Unfortunately, Speth chose to pursue a strategy of chasing volume, which had previously been shown to be inappropriate under Ford. At the time he took over, Jaguar had started to carve out a niche in the upper end of the premium / luxury segment where margins are higher with cars like the 2008 XF and 2007 XK, which were more modern but still retained recognisable Jaguar characteristics. The company were focussing on being different to the German competitors and picking up those higher end sales as a result. Speth turned this on its head by deciding to copy the Germans instead. 

Unfortunately, JLR did not have the funds needed to deliver a huge model expansion while protecting quality, reliability and design integrity. The result is a range of bland, poorly made, unreliable and cheaply finished cars that, while they have their merits, are not competitive or compelling enough to win either conquest sales or to retain existing customers.

Coupled to this, he bet the company on diesel engines late in the game and didn't explore hybrid technologies. When the Ingenium came out, it was mediocre.

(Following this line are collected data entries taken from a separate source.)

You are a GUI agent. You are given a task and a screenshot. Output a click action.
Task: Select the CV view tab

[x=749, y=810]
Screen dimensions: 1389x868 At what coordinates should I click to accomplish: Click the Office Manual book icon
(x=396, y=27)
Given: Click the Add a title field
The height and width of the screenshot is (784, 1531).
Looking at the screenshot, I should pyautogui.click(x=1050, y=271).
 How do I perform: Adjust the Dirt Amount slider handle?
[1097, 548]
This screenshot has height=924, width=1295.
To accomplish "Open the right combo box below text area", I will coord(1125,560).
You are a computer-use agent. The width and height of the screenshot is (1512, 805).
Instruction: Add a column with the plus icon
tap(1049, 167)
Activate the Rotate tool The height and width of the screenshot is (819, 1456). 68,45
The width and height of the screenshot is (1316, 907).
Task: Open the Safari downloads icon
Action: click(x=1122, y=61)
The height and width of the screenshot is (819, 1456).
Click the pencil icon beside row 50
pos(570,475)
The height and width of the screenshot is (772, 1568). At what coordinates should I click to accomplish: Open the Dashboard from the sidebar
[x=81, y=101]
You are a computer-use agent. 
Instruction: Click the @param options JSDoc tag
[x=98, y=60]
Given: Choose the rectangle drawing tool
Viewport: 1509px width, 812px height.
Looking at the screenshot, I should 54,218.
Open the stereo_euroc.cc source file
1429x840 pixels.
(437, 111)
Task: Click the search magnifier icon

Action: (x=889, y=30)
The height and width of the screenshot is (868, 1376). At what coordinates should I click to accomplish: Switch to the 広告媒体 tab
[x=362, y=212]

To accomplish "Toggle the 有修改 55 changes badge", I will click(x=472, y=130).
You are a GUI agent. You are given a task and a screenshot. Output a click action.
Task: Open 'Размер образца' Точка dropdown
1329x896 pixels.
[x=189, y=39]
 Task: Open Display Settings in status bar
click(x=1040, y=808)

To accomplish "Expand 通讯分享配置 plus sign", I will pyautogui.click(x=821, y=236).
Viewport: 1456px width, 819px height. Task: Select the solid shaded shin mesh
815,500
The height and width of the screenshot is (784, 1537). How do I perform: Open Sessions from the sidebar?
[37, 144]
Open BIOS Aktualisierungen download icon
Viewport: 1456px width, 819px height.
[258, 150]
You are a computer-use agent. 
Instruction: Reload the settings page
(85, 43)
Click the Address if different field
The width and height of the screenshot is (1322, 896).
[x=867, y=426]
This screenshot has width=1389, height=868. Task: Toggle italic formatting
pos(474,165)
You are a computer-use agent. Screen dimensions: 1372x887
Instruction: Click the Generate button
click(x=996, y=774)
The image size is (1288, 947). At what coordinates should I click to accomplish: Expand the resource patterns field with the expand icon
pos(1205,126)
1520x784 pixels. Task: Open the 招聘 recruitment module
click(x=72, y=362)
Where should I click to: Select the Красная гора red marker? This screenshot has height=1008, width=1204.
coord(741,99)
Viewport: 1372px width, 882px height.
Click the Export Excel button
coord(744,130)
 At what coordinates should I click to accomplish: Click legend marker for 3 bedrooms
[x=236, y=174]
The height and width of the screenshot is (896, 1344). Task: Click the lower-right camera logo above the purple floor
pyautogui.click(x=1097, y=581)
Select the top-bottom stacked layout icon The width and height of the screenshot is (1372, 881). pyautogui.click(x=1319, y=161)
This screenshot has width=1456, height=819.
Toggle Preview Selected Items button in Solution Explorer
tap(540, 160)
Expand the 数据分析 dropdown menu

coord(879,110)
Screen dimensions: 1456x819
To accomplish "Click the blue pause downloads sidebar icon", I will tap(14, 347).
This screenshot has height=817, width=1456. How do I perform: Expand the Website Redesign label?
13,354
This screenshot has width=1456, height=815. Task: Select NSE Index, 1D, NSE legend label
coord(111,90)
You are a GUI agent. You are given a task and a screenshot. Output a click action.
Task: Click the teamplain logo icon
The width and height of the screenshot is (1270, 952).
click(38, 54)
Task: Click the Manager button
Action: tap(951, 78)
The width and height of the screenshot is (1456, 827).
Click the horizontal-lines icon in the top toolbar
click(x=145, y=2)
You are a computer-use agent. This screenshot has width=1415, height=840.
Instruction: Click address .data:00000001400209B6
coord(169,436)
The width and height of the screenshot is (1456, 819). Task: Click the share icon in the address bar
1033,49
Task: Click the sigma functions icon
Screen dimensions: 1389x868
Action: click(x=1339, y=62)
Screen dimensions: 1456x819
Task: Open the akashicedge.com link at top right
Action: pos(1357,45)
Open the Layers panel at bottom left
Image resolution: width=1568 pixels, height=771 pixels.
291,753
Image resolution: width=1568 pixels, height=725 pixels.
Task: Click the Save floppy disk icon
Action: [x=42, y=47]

Finally, serious cultural problems within the organisation haven't been tackled and have consequently added to the difficulties.

 

30 January 2020

Unfortunately, Speth chose to pursue a strategy of chasing volume, which had previously been shown to be inappropriate under Ford. At the time he took over, Jaguar had started to carve out a niche in the upper end of the premium / luxury segment where margins are higher with cars like the 2008 XF and 2007 XK, which were more modern but still retained recognisable Jaguar characteristics. The company were focussing on being different to the German competitors and picking up those higher end sales as a result. Speth turned this on its head by deciding to copy the Germans instead. 

Unfortunately, JLR did not have the funds needed to deliver a huge model expansion while protecting quality, reliability and design integrity. The result is a range of bland, poorly made, unreliable and cheaply finished cars that, while they have their merits, are not competitive or compelling enough to win either conquest sales or to retain existing customers.

Coupled to this, he bet the company on diesel engines late in the game and didn't explore hybrid technologies. When the Ingenium came out, it was mediocre.

Finally, serious cultural problems within the organisation haven't been tackled and have consequently added to the difficulties.